Text and element pointing data:
○ ○ ○ ○ ○

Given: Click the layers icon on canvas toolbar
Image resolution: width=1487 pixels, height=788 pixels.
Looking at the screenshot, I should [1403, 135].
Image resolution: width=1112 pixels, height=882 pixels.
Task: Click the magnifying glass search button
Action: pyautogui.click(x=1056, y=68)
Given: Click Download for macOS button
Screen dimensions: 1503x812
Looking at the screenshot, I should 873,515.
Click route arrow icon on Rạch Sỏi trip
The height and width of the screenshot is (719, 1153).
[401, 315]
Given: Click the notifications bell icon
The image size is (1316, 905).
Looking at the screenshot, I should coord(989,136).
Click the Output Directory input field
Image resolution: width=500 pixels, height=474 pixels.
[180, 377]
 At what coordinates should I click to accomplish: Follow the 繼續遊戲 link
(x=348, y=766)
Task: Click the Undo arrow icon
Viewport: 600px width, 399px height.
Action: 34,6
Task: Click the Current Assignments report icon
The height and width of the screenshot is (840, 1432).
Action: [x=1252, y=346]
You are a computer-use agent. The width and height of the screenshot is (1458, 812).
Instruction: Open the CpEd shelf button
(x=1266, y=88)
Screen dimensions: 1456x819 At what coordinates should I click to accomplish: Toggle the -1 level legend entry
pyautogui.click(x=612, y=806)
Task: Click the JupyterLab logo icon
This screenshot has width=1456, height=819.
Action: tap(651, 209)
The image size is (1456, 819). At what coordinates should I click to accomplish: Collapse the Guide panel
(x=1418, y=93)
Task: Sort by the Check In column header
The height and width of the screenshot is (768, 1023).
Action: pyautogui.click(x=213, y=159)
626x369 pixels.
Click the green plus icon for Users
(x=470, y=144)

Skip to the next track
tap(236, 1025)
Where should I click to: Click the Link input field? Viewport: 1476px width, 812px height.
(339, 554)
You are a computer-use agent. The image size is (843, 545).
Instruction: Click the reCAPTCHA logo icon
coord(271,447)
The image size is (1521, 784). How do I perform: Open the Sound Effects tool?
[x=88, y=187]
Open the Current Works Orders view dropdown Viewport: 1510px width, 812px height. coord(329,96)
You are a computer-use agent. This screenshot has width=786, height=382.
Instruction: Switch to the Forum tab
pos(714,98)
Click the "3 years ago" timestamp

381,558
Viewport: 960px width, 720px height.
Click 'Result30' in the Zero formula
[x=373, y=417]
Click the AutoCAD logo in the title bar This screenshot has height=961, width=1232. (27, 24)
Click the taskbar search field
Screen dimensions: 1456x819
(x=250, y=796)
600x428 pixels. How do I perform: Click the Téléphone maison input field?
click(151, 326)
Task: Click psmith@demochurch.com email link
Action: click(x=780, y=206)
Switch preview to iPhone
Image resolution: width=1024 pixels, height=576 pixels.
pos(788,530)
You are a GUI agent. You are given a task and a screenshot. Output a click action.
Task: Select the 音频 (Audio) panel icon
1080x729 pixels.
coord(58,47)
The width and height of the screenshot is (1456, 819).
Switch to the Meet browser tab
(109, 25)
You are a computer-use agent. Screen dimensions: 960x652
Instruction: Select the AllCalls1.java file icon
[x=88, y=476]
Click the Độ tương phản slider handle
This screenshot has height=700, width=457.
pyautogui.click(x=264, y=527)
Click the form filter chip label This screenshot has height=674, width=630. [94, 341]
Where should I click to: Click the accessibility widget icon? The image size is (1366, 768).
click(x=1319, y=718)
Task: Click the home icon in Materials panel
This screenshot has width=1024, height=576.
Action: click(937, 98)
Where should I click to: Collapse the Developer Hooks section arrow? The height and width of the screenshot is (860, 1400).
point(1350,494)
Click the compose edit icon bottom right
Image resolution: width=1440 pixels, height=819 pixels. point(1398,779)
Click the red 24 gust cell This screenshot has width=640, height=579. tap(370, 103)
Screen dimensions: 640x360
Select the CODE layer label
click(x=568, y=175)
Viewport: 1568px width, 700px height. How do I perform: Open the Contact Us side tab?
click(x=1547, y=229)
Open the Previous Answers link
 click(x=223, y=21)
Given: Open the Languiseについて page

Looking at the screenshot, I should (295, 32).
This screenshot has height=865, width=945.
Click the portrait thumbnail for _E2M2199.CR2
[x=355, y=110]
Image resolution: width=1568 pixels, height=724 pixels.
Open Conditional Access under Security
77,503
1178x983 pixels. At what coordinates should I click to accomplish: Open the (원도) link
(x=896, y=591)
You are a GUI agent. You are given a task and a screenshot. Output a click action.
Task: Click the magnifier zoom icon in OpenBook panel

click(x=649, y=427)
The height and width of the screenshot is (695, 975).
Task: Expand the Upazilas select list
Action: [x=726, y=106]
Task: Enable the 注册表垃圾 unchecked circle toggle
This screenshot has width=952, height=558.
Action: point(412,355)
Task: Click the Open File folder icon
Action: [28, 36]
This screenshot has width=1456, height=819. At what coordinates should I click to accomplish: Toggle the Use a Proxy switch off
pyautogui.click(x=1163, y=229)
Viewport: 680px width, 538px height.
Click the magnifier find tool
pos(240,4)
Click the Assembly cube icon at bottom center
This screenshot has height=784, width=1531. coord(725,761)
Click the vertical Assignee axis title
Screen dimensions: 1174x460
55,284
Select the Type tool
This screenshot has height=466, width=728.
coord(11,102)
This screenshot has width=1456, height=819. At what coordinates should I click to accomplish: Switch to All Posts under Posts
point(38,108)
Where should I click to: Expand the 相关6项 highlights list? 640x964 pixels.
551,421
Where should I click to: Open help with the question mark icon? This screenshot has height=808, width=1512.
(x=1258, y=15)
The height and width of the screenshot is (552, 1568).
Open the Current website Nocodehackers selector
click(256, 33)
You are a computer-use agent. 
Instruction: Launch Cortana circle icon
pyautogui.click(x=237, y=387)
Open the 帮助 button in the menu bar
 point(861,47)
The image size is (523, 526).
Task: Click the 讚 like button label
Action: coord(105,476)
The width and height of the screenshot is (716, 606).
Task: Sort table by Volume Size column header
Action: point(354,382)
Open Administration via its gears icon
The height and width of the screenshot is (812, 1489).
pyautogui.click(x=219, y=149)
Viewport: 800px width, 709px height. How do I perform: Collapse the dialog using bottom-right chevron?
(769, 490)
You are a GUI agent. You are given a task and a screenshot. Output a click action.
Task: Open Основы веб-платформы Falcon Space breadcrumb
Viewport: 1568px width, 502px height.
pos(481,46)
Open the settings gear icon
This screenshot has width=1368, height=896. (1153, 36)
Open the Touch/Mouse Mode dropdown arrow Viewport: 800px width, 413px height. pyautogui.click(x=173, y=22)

○ ○ ○ ○ ○

■ Problem description:
Reproduce the data starting at the line containing "At what coordinates should I click to accomplish: Follow" and ending at the line containing "tap(236, 1025)", substituting "Goal" for each occurrence of "Task" and keeping everything else the same.

■ Response to this exercise:
 At what coordinates should I click to accomplish: Follow the 繼續遊戲 link
(x=348, y=766)
Goal: Click the Undo arrow icon
Viewport: 600px width, 399px height.
Action: 34,6
Goal: Click the Current Assignments report icon
The height and width of the screenshot is (840, 1432).
Action: [x=1252, y=346]
You are a computer-use agent. The width and height of the screenshot is (1458, 812).
Instruction: Open the CpEd shelf button
(x=1266, y=88)
Screen dimensions: 1456x819 At what coordinates should I click to accomplish: Toggle the -1 level legend entry
pyautogui.click(x=612, y=806)
Goal: Click the JupyterLab logo icon
This screenshot has width=1456, height=819.
Action: tap(651, 209)
The image size is (1456, 819). At what coordinates should I click to accomplish: Collapse the Guide panel
(x=1418, y=93)
Goal: Sort by the Check In column header
The height and width of the screenshot is (768, 1023).
Action: pyautogui.click(x=213, y=159)
626x369 pixels.
Click the green plus icon for Users
(x=470, y=144)

Skip to the next track
tap(236, 1025)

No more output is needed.